CONSIGNE:
Répondez aux questions suivantes à l'aide de la source ci-dessous :
1. À partir de quelle décennie l'endocentrisme est-il utilisé en économie ?
2. Sous quel autre terme l'endocentrisme est-il aussi désigné ?
3. Selon Jean-Pierre Muret, qu'est-ce que l'endocentrisme au niveau local n'implique certainement pas ?

L'endocentrisme est utilisé en économie à partir des années 1970 pour désigner une modalité d'application de politiques de développement qui favorisent l'accroissement des richesses d'une communauté (ethnique, nationale, ou autre) à partir de sa dotation initiale en facteurs de production[3]. Le but peut-être de favoriser la croissance de ce groupe uniquement[4],[5]. La croissance qui en résulte est donc une croissance endogène[6]. L'endocentrisme est aussi désigné sous le terme d'auto-centrisme[7]. Certains auteurs parlent aussi d'auto-développement, ou de développement organique[8],[6].

Si, pour certains auteurs, le développement auto-centré exige « une réorientation radicale de la politique économique actuelle, passant par une rupture des relations de dépendance interne et externe »[9], Jean-Pierre Muret considère que cet endocentrisme au niveau local « n'implique certainement pas la non-communication externe, mais sa maîtrise au profit d'un développement auto-centré »[10].

DONNÉES BRUTES:
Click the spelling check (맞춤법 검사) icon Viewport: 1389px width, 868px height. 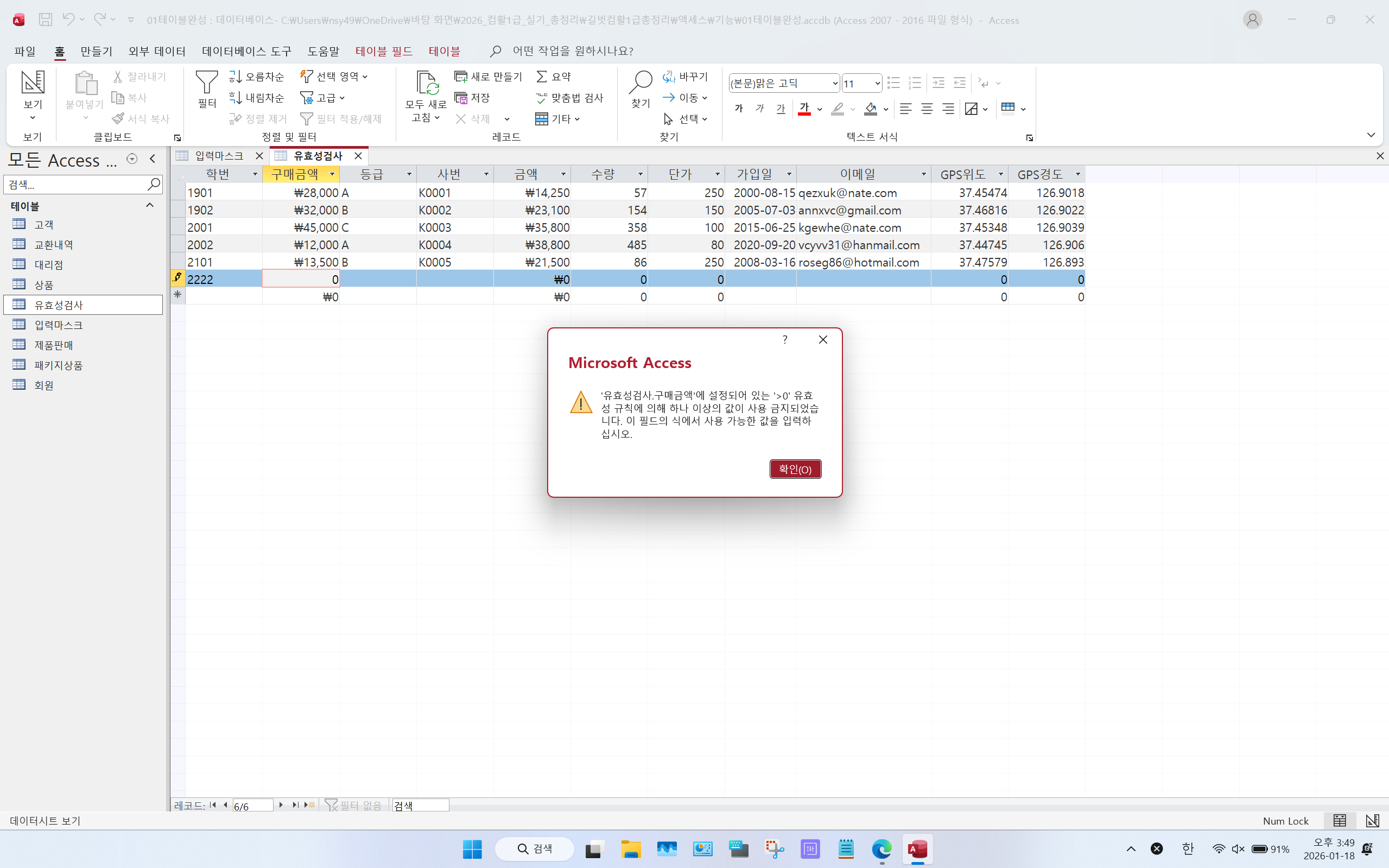click(541, 98)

RÉPONSE RÉDIGÉE:
1. L'endocentrisme est utilisé en économie à partir des années 1970.
2. Il est aussi désigné sous le terme d'auto-centrisme.
3. Il n'implique certainement pas la non-communication externe.